You can take the rocket equation to quickly calculate your Fuel fraction for any given $\Delta v$. We take the basic form ($m_0$ starting mass; $m_1$ final mass; $v_\text{e}$ effective propellant exit velocity) $$ \Delta v = v_\text{e} \ln \frac {m_0} {m_1} $$ And introduce the fuel fraction $M_f=\frac{m_0-m_1}{m_0}$ $$ M_f = 1-\frac {m_1} {m_0}=1-e^{-\frac{\Delta V}{ v_\text{e}}} $$

(I was too tired to derive that by myself, so I took it out of Wikipedia. Not that it's hard to do...)

Mars Direct wants to use in-situ-produced methane and oxygen for the return. The theoretical ISP of this fuel combination is 368.9s. That equals an effective exhaust velocity of $368.9\text{s}\cdot \text{g}=3618\frac{\text{m}}{\text{s}}$.

To return to earth we need at least an intercept.
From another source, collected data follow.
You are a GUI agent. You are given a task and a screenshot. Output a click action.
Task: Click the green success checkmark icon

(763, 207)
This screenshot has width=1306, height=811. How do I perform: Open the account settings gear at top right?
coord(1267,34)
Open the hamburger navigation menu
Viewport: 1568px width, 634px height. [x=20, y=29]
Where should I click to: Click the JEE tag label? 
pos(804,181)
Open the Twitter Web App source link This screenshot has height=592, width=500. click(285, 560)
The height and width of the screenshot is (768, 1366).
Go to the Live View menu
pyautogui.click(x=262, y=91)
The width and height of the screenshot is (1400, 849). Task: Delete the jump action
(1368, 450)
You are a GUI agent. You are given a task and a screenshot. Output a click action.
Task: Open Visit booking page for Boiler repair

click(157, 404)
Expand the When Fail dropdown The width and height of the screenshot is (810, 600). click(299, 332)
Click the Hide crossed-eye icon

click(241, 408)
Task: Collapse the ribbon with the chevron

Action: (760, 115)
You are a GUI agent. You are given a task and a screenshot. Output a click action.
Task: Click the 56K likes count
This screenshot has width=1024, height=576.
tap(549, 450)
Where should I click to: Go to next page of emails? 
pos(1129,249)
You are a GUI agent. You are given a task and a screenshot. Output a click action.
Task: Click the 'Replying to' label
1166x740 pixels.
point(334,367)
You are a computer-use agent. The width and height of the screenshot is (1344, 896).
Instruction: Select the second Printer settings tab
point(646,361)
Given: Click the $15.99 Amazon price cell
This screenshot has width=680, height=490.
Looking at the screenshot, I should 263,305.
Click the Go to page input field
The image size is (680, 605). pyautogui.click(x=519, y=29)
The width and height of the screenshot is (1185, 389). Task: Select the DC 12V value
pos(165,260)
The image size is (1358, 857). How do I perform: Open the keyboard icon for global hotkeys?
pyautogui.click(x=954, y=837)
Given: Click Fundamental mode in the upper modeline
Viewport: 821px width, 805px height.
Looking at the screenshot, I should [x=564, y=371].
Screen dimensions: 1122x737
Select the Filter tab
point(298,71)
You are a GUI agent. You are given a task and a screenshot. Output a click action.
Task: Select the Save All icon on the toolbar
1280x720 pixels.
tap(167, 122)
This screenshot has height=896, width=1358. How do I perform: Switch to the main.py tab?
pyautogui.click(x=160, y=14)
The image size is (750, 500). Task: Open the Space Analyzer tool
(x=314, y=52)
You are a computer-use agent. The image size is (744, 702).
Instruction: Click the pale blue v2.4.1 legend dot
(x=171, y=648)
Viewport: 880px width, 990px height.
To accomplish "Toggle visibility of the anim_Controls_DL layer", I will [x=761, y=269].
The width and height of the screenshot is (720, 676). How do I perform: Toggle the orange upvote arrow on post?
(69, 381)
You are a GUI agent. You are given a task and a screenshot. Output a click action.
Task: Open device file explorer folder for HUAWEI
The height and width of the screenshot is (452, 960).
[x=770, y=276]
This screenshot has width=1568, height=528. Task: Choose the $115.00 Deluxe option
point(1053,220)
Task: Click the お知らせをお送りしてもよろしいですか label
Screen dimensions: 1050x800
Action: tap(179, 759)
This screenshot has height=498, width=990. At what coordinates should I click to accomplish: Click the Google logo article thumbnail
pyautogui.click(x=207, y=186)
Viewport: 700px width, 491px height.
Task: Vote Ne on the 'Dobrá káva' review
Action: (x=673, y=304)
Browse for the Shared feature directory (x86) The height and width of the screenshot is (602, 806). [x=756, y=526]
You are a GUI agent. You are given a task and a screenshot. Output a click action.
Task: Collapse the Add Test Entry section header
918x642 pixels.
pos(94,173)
Dennis Tito wants to return from mars and plunge right into the earth's atmosphere (yes, I know it's more complicated), so if you fly that way, you only need to intercept earth, not go into an orbit before you land.

That way your $\Delta v$ would be $(3800+1400+1060)\frac{\text{m}}{\text{s}}=6260\frac{\text{m}}{\text{s}}$.

Pluck that into the equation above and you get:

$$ M_f = 1-e^{-\frac{6260\frac{\text{m}}{\text{s}}}{3618\frac{\text{m}}{\text{s}}}}=0.82 $$

Since this a very ideal calculation, with a flatrate model for Mars air drag and gravity losses, perfect engine, etc, 80% is a bit optimistic. But then again, maybe the maker of that solar system map took a worse constellation for reference, than Mars Direct did. I don't know.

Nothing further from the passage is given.